**Required work:**
Without the images, output each record below as it stands.

(Stored data)
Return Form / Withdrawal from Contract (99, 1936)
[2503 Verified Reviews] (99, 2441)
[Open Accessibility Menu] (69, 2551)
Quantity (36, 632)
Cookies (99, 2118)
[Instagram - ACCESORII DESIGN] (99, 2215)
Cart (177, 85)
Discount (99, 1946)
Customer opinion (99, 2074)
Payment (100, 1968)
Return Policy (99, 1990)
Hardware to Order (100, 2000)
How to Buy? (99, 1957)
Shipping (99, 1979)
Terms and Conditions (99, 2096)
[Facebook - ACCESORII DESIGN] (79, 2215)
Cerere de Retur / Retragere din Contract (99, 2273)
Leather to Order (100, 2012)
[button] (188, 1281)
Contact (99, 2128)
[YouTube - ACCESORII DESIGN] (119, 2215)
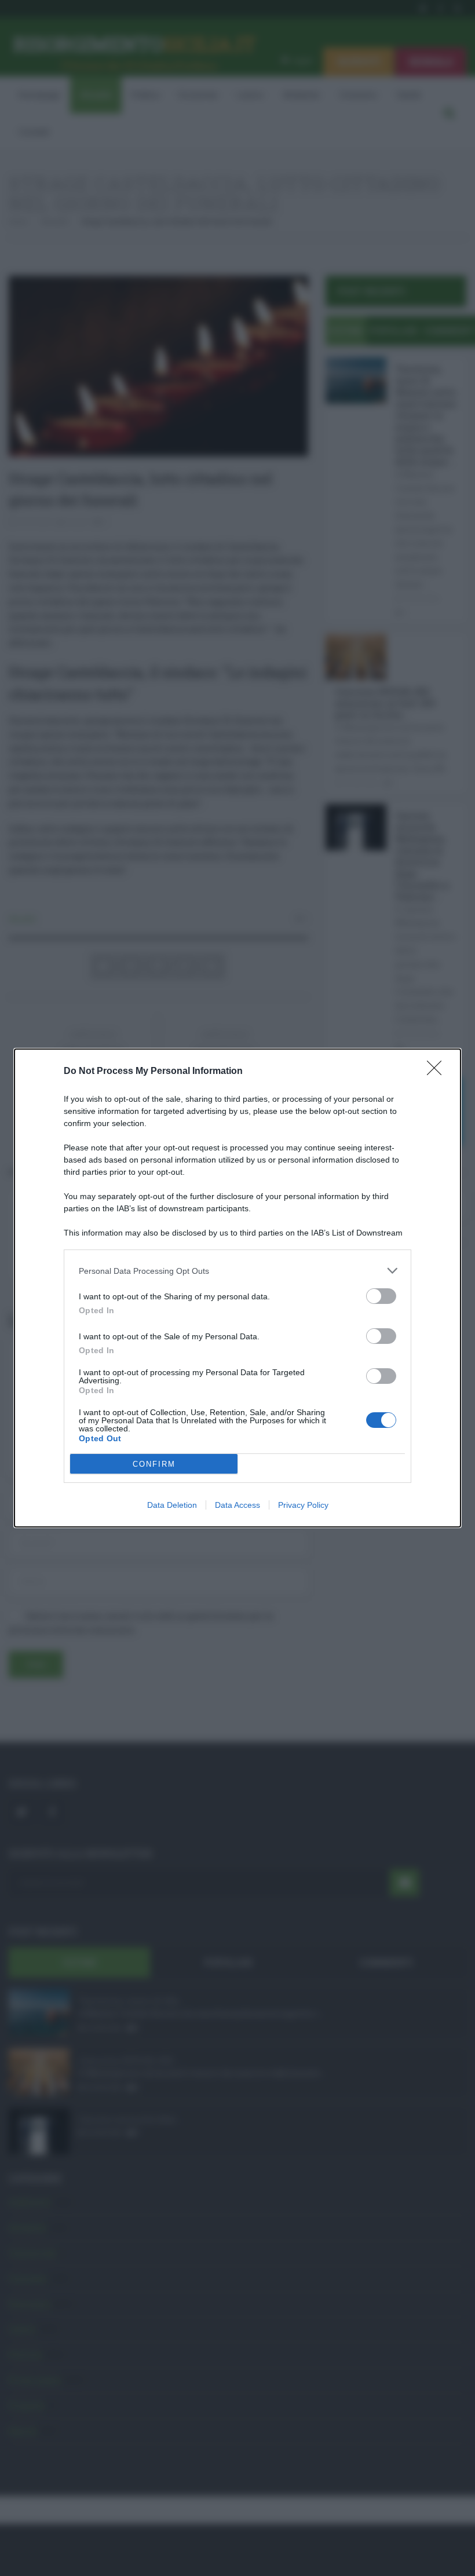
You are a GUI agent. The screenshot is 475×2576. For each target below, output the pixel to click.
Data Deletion (172, 1505)
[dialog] (237, 1288)
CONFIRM (154, 1464)
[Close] (438, 1072)
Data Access (237, 1505)
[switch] (381, 1296)
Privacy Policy (303, 1505)
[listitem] (237, 1271)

**Completed exercise:**
Return Form / Withdrawal from Contract (99, 1936)
[2503 Verified Reviews] (99, 2441)
[Open Accessibility Menu] (69, 2551)
Quantity (36, 632)
Cookies (99, 2118)
[Instagram - ACCESORII DESIGN] (99, 2215)
Cart (177, 85)
Discount (99, 1946)
Customer opinion (99, 2074)
Payment (100, 1968)
Return Policy (99, 1990)
Hardware to Order (100, 2000)
How to Buy? (99, 1957)
Shipping (99, 1979)
Terms and Conditions (99, 2096)
[Facebook - ACCESORII DESIGN] (79, 2215)
Cerere de Retur / Retragere din Contract (99, 2273)
Leather to Order (100, 2012)
[button] (188, 1281)
Contact (99, 2128)
[YouTube - ACCESORII DESIGN] (119, 2215)
You are a GUI agent. The screenshot is 475×2576. For each target below, output the pixel to click.
Data Deletion (172, 1505)
[dialog] (237, 1288)
CONFIRM (154, 1464)
[Close] (438, 1072)
Data Access (237, 1505)
[switch] (381, 1296)
Privacy Policy (303, 1505)
[listitem] (237, 1271)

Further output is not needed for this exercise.